Ediacara Conservation Park enlarged to protect prehistoric Flinders Ranges fossils

An internationally significant fossil site in South Australia’s Flinders Ranges, believed to contain the earliest evidence of sexual interaction, is now part of the Ediacara Conservation Park.

The Ediacara fossils found near Nilpena Station, about 500 kilometres north of Adelaide, are more than 500 million years old.

They are some of the world's oldest examples of multicellular, complex organisms, described by some as the "dawn of animal life".

The fossils already have National Heritage listing, but the South Australian Government has signed a number of new agreements to give them further protection.

That includes expanding the national park, establishing a Flinders Ranges Ediacara Foundation, and reaching a deal with the owners of Nilpena Station which allowed the Government to buy 60,000 hectares of land at the site.

Advising that the agreements are a new chapter for the area, South Australian Premier Steven Marshall stated “they show how we can work with philanthropy in creating and managing a park, and bringing its wonders to visitors, schoolchildren and our community.

"These fossils tell us much about how the planet and life have evolved."

The agreement will cost $2.2 million, with more than $500,000 will come from philanthropists, mostly through the Foundation, which will also have a role in the ongoing promotion and preservation of the site.

South Australian Environment Minister David Speirs said the new land would be the centrepiece of a plan to secure UNESCO World Heritage listing for the Flinders Ranges.

The fossils were first discovered in the Flinders Ranges by geologist Reg Sprigg in 1946, in an area known as the Ediacara Hills, which now lends its name to a geological time period from 645 million to 542 million years ago.

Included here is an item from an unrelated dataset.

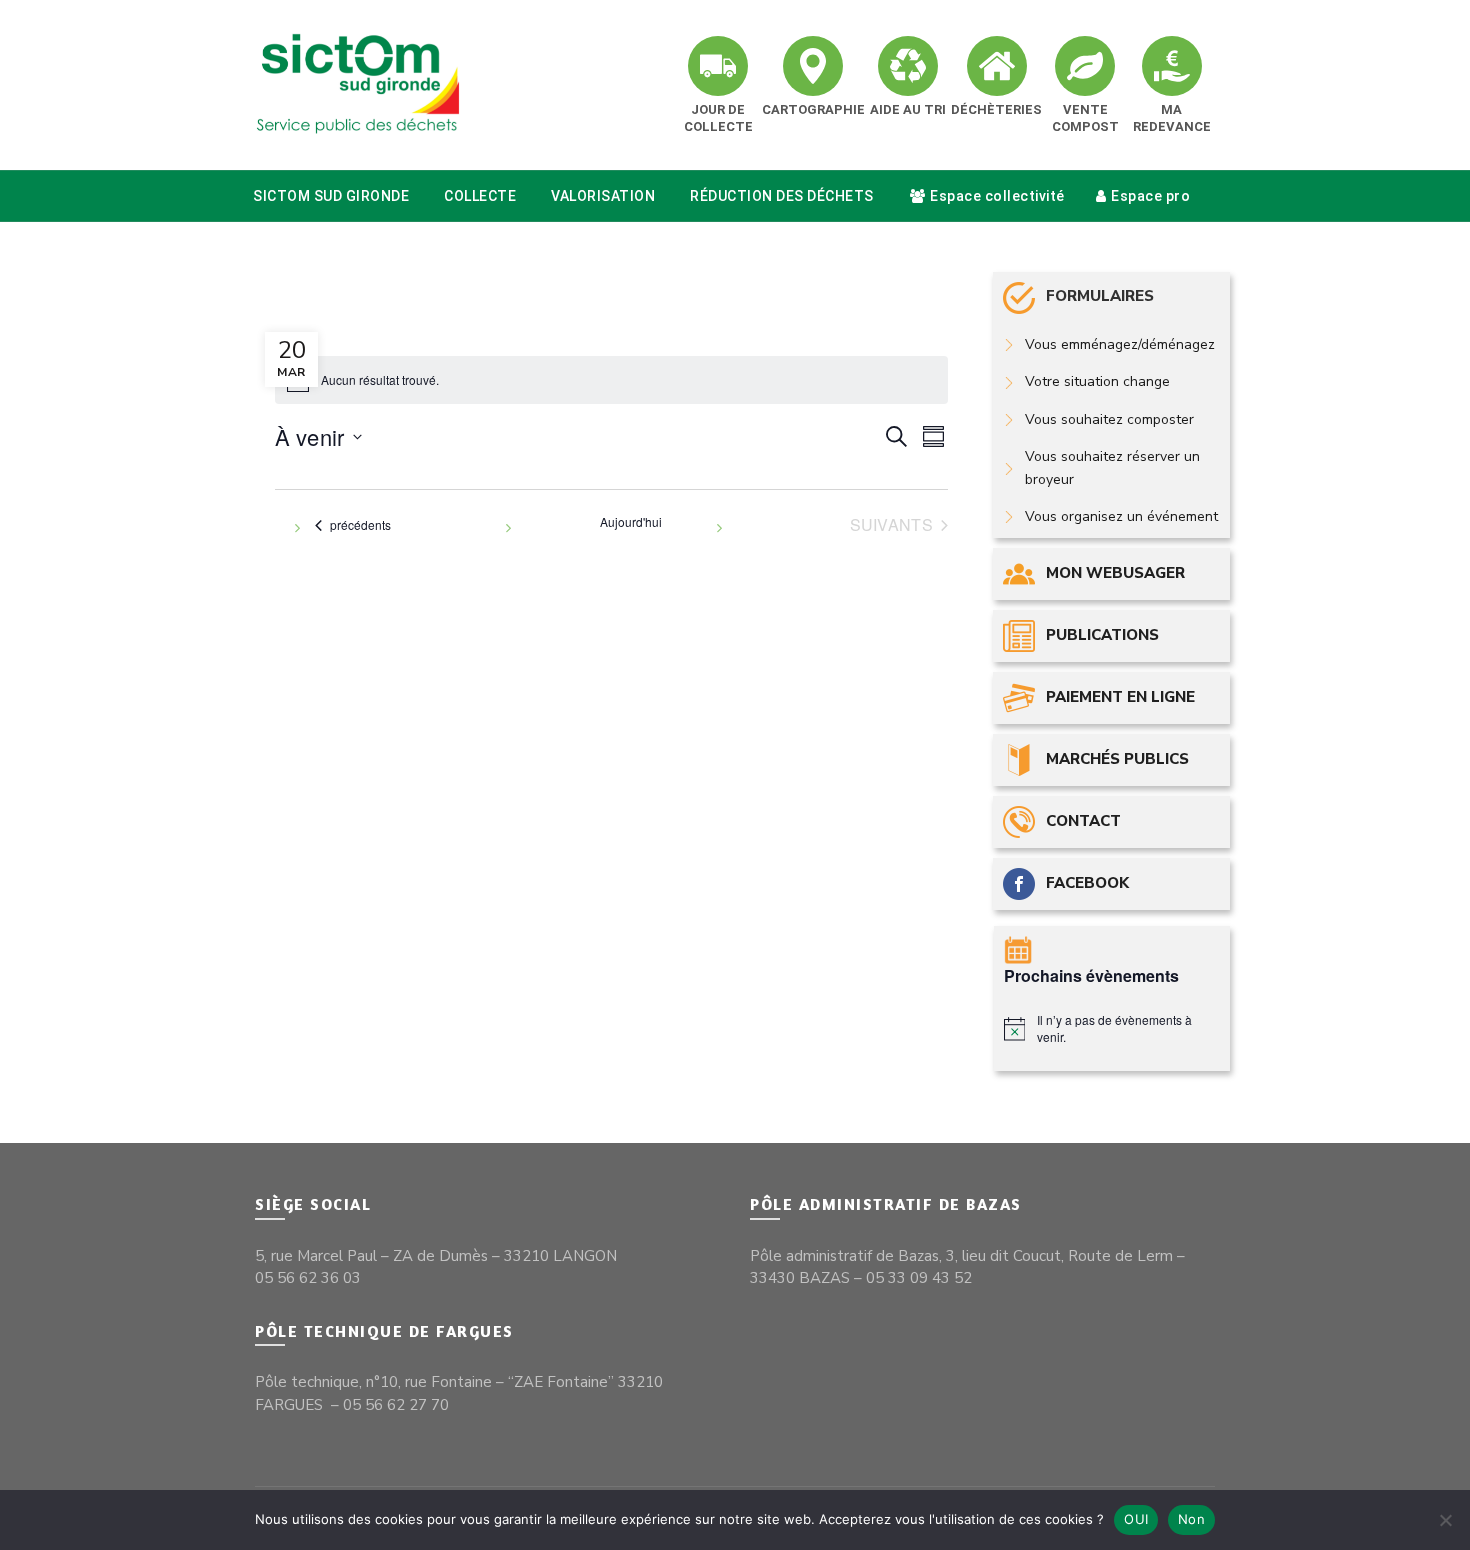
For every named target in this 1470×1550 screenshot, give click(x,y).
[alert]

Since the initial discovery, scientists have identified more than 40 species, believed to have been marine animals, feeding along the seabed.

They are considered so significant that NASA has funded ongoing research at the site to learn about how life might evolve on other planets.

US geologist Professor Mary Droser has been returning to the site for more than 17 years, and discovered one of the ancient animals, a tubular invertebrate, most likely reproduced through sexual interaction.

Professor Droser recently told the ABC “we've discovered a huge number of new animal forms here - really wacky weird ones and I have no idea what they were - but they're great looking and cool and we were trying to figure out what they were and how they lived.

"This is an extraordinary fossil deposit.

"It is one of the best fossil deposits of any age so not just that it's the unfolding of animal life but of fossils of any age and they need to be protected."

The exact location of the Ediacara fossils has not been widely publicised, as the fossils, exposed on open ground, are at risk of theft for sale on the black market.

Some fossils have been stolen, including a piece estimated to be worth up to $600,000 that was found in Japan in the early 1990s.

Images: The Flinders Ranges (top) and fossils from the Ediacara Conservation Park (below and middle).